India and China, the ministry said, have also decided to hold another round of talks between senior commanders, as well as one involving diplomats under the framework of the Working Mechanism for Consultation and Coordination on India-China Border Affairs (WMCC), one of the bilateral agreements for peaceful resolution of disputes.
“As we have pointed out earlier, disengagement is a complex process that requires redeployment of troops by each side towards their regular posts on their respective sides of the Line of Actual Control (LAC). This would require mutually agreed reciprocal actions,” MEA spokesperson Anurag Srivastava said.

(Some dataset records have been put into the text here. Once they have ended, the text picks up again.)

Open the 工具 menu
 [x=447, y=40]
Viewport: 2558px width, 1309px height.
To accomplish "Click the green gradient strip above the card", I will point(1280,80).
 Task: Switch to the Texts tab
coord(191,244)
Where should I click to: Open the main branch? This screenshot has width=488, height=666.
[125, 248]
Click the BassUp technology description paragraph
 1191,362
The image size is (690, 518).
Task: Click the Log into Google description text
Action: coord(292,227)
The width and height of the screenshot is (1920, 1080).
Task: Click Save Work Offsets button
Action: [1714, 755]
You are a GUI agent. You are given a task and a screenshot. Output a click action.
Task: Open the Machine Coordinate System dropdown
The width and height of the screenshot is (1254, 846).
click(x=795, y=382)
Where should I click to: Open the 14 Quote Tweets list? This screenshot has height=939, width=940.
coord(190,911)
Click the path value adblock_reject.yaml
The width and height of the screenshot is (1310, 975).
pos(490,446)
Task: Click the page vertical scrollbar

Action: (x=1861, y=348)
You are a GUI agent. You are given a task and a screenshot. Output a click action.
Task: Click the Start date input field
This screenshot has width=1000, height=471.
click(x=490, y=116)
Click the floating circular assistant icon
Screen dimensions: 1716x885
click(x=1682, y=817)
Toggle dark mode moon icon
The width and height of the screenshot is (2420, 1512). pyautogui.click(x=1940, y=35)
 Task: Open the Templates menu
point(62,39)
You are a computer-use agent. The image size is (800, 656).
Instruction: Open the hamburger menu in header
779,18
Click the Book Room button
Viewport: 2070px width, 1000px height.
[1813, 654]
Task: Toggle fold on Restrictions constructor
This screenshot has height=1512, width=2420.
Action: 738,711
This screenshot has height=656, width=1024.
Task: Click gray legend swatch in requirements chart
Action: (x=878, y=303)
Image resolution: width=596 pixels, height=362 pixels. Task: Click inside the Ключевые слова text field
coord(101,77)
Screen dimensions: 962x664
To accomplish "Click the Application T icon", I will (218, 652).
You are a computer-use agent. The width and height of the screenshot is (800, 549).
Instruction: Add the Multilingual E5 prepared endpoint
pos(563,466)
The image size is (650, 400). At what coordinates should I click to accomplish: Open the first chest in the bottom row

“Even as the two sides work towards complete disengagement in all friction areas, it is at the same time also necessary to ensure stability on the ground. The latest senior commanders’ meeting should be seen in all this overall context,” he added.
The Indian and Chinese military commanders last met on 21 September. It was the sixth session of talks between the military commanders, and was held as part of a dialogue that also included participants at the diplomatic level. The MEA was represented at the dialogue by Naveen Srivastava, joint secretary (East Asia). The meeting went on for 14 hours.
“The way ahead will be to refrain from making any attempts to unilaterally change the status quo, while the two sides continue their discussions to achieve complete disengagement in all friction areas and to ensure full restoration of peace and tranquility in the border areas,” the spokesperson said.
‘Commitment to disengage’
Talking about the joint press statement that was issued after the senior commanders’ meeting, Srivastava said it “reflects the stated commitment of both sides to disengage along the LAC”.
Drawing from the statement, Srivastava added that New Delhi and Beijing have now decided that both sides will “stop sending troops in the frontline, refrain from unilaterally changing the situation on the ground, and avoid taking any actions that may complicate the situation”.